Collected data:
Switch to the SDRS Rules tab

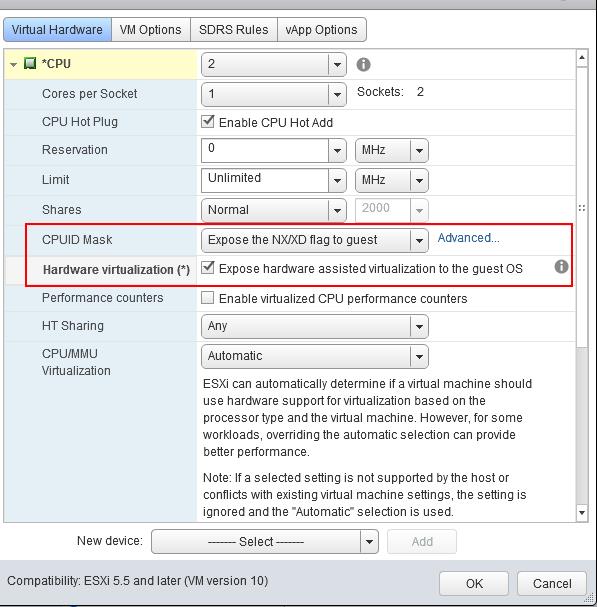(x=234, y=29)
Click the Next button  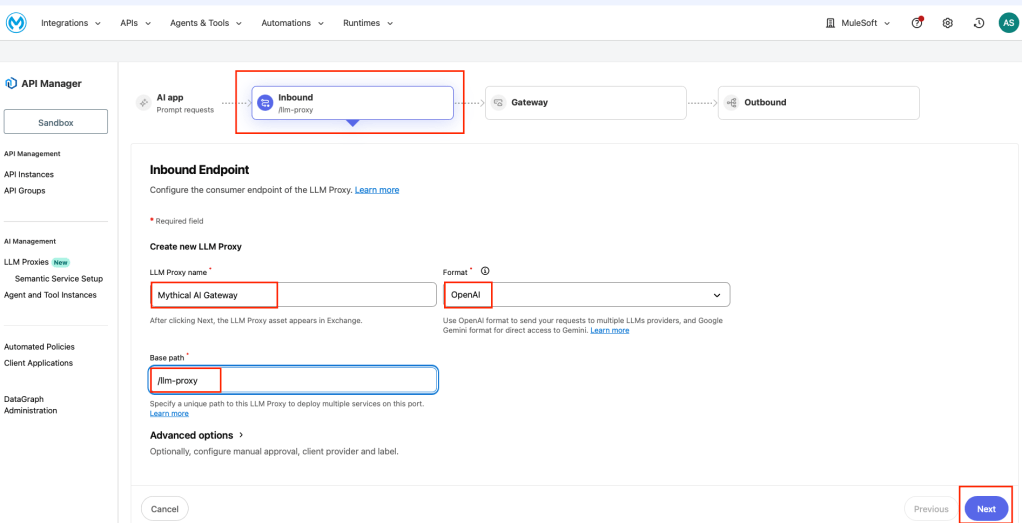[985, 509]
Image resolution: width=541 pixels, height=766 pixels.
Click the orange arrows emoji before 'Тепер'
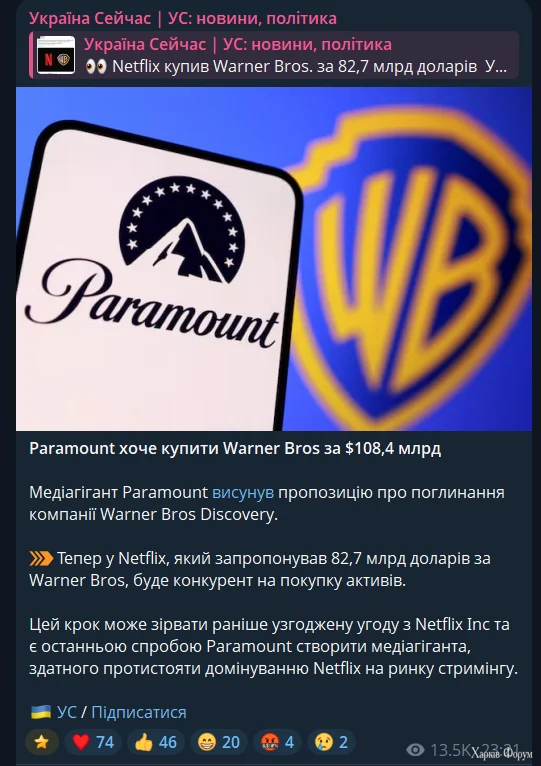pyautogui.click(x=41, y=558)
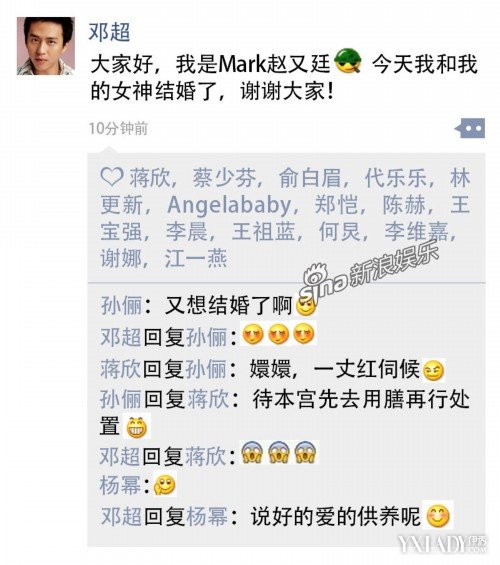Viewport: 500px width, 565px height.
Task: Tap 孙俪's comment 又想结婚了啊
Action: pos(228,306)
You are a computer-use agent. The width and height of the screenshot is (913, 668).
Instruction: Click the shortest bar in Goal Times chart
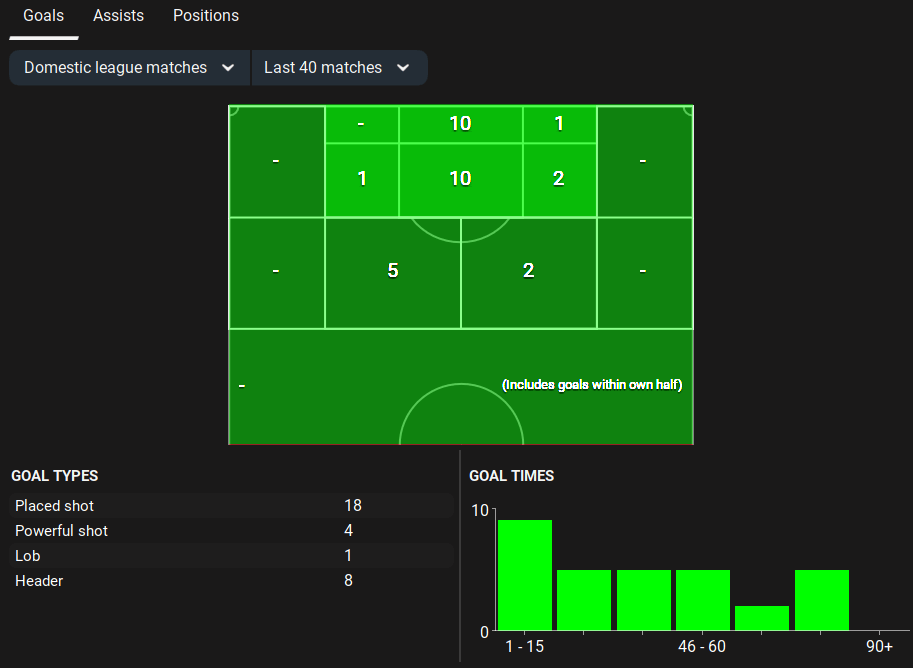coord(762,619)
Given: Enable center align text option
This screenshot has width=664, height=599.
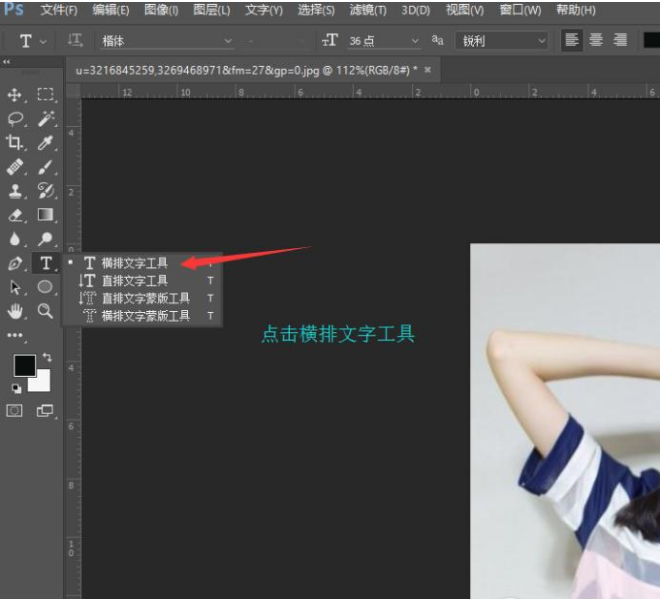Looking at the screenshot, I should [596, 41].
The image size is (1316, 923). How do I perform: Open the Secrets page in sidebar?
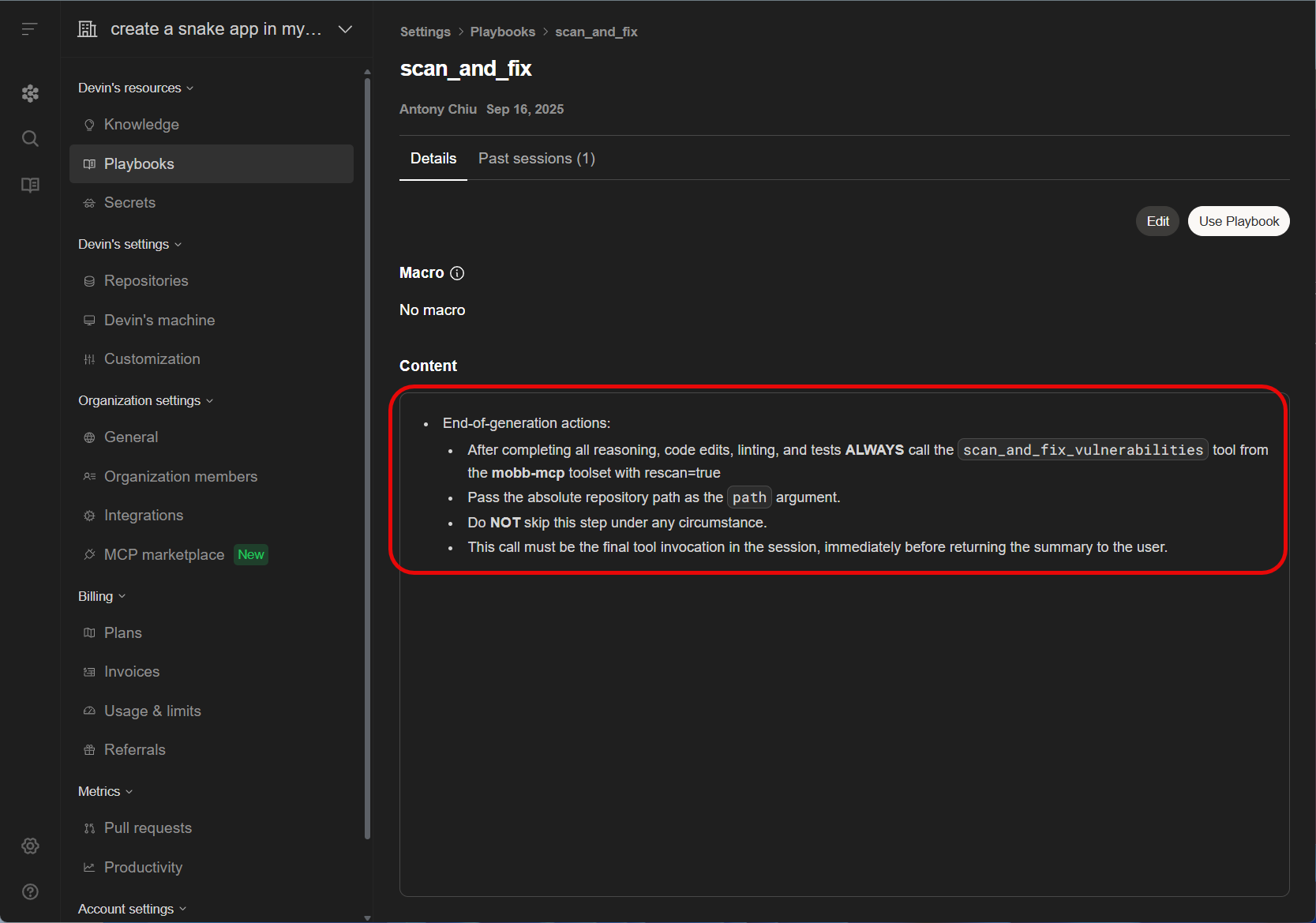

**Your assignment:** Could you reproduce exactly the lines from the one containing "You are a computer-use" through the last line of the records, both included, leaving out the pictures?

**Written solution:**
You are a computer-use agent. The width and height of the screenshot is (913, 668).
Instruction: Click the shortest bar in Goal Times chart
coord(762,619)
Given: Enable center align text option
This screenshot has width=664, height=599.
Looking at the screenshot, I should [596, 41].
The image size is (1316, 923). How do I perform: Open the Secrets page in sidebar?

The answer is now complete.